▸ **TASK INSTRUCTIONS**
Format the lines of the items below as a Markdown table with two columns, Number and Item line, giving each line its own row and skipping blank lines. Leave out the pictures.

(Items for locating words and elements)

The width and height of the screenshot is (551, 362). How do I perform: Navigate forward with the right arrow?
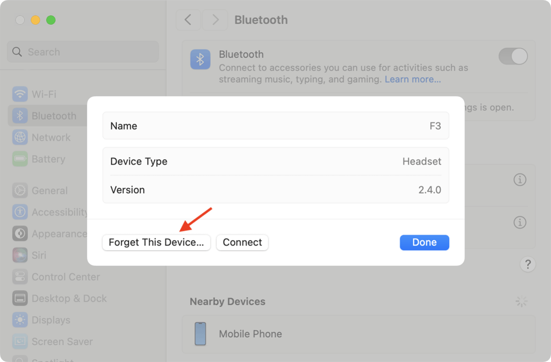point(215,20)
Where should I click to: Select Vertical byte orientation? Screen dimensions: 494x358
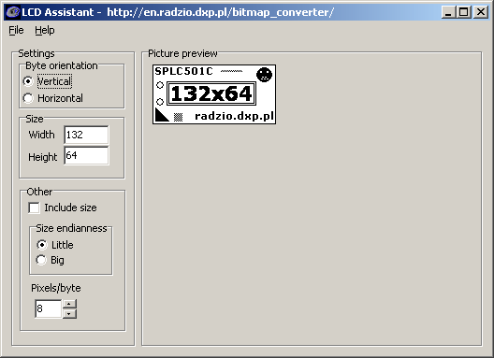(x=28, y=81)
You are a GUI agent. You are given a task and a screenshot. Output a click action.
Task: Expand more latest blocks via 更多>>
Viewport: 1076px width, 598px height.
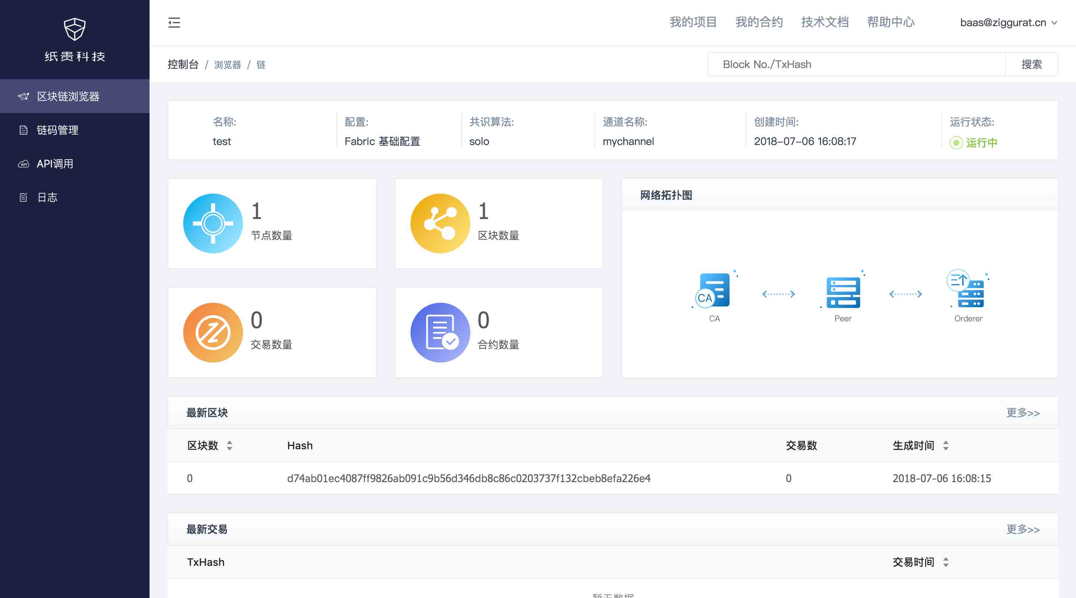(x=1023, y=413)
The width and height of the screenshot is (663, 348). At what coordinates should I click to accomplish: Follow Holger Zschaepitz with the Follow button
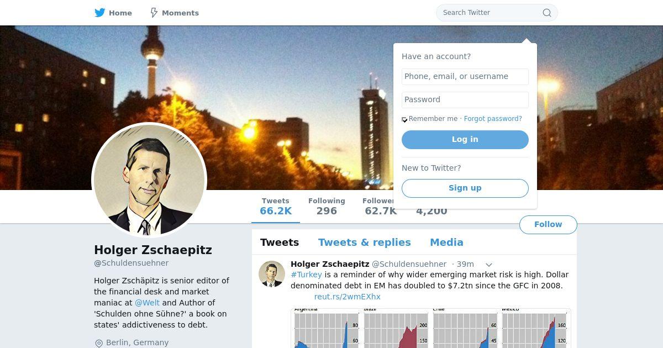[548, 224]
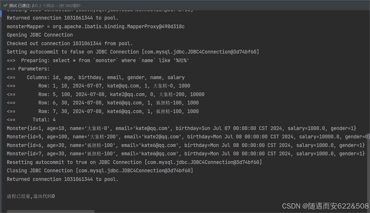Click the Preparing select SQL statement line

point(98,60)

▸ **OUTPUT FOR THIS EXERCISE**
| Number | Item line |
|---|---|
| 1 | The width and height of the screenshot is (551, 362). How do I perform: Navigate forward with the right arrow? |
| 2 | point(215,20) |
| 3 | Where should I click to: Select Vertical byte orientation? Screen dimensions: 494x358 |
| 4 | (x=28, y=81) |
| 5 | You are a GUI agent. You are given a task and a screenshot. Output a click action. |
| 6 | Task: Expand more latest blocks via 更多>> |
| 7 | Viewport: 1076px width, 598px height. |
| 8 | (x=1023, y=413) |
| 9 | The width and height of the screenshot is (663, 348). At what coordinates should I click to accomplish: Follow Holger Zschaepitz with the Follow button |
| 10 | [548, 224] |
| 11 | Click the Preparing select SQL statement line |
| 12 | point(98,60) |